Given task :: Convert the lines below into a Markdown table with two columns, No. and Text, numbering each line and skipping blank ones. Leave the pictures out.

[begin Records supplied]

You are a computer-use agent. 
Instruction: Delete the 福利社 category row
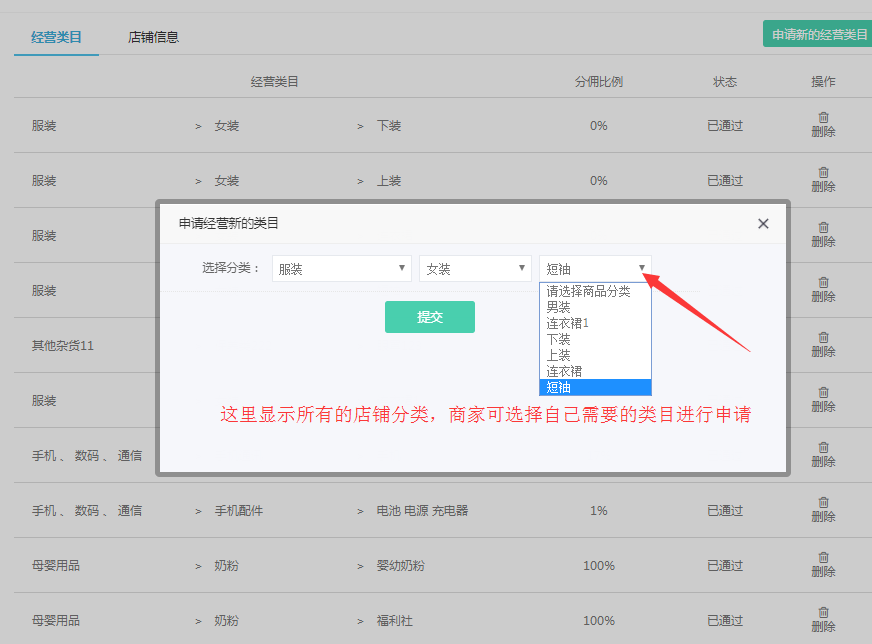pyautogui.click(x=823, y=620)
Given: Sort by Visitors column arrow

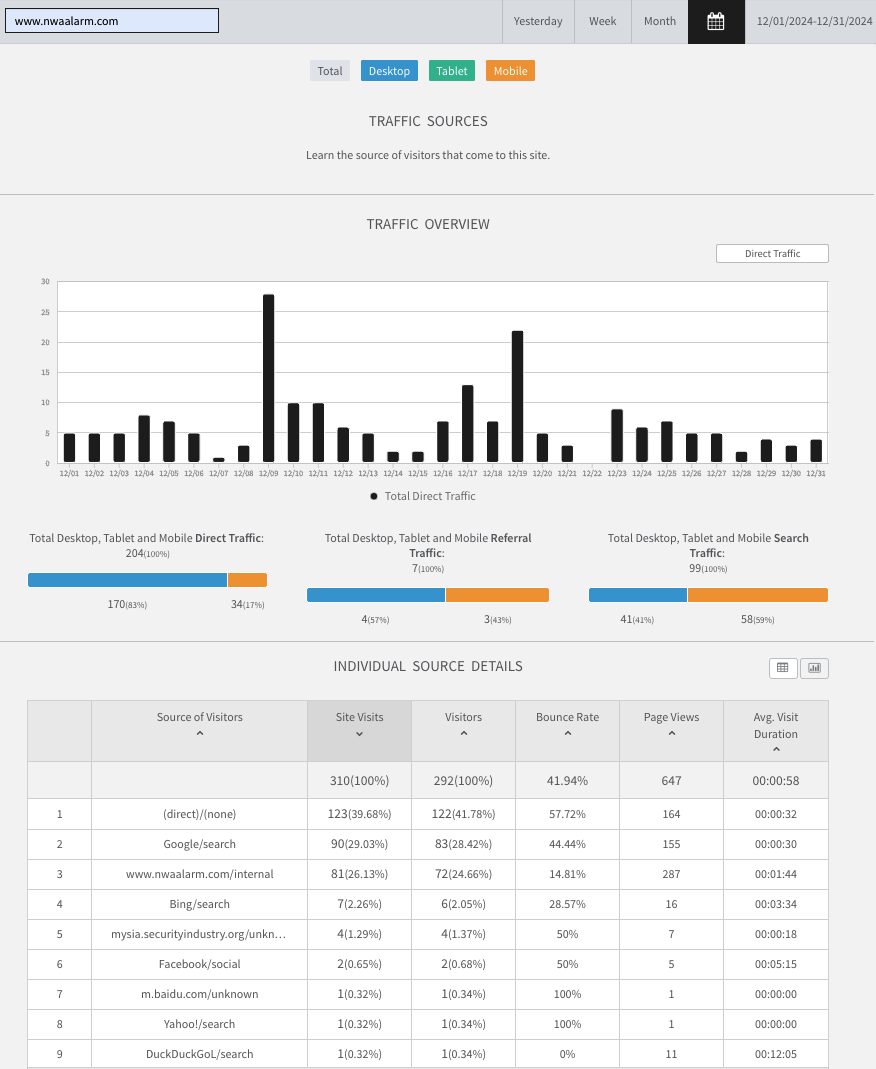Looking at the screenshot, I should [x=464, y=734].
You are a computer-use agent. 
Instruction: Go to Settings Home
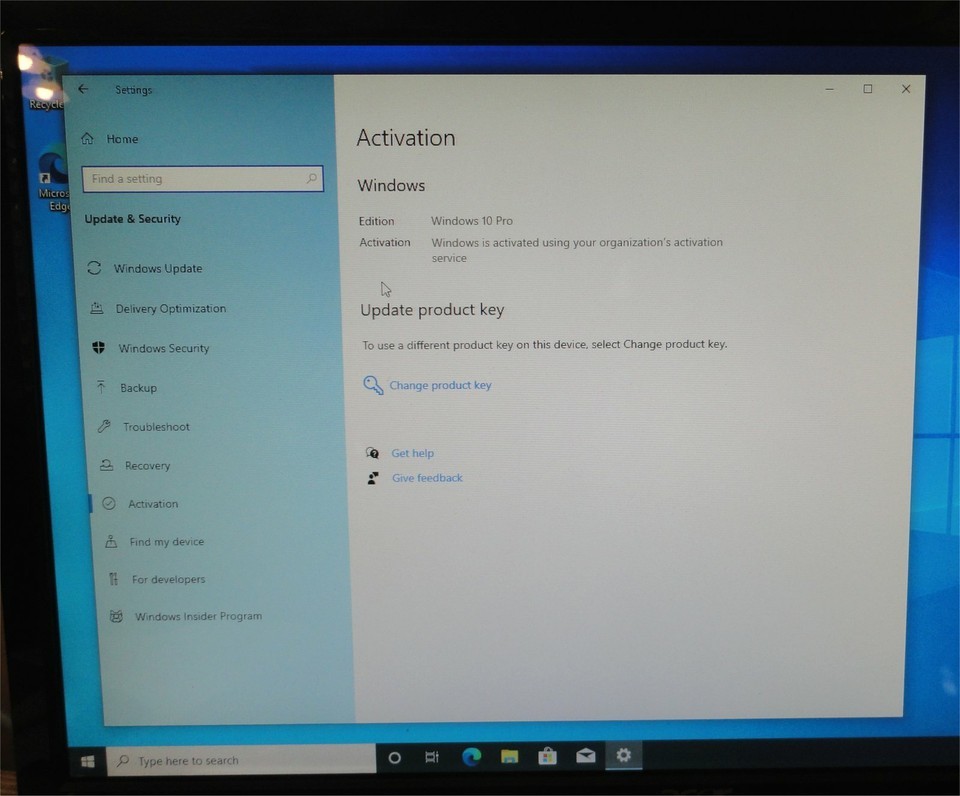121,139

[end Records supplied]

Response ::
| No. | Text |
|---|---|
| 1 | You are a computer-use agent.  |
| 2 | Instruction: Delete the 福利社 category row |
| 3 | pyautogui.click(x=823, y=620) |
| 4 | Given: Sort by Visitors column arrow |
| 5 | Looking at the screenshot, I should [x=464, y=734]. |
| 6 | You are a computer-use agent.  |
| 7 | Instruction: Go to Settings Home |
| 8 | 121,139 |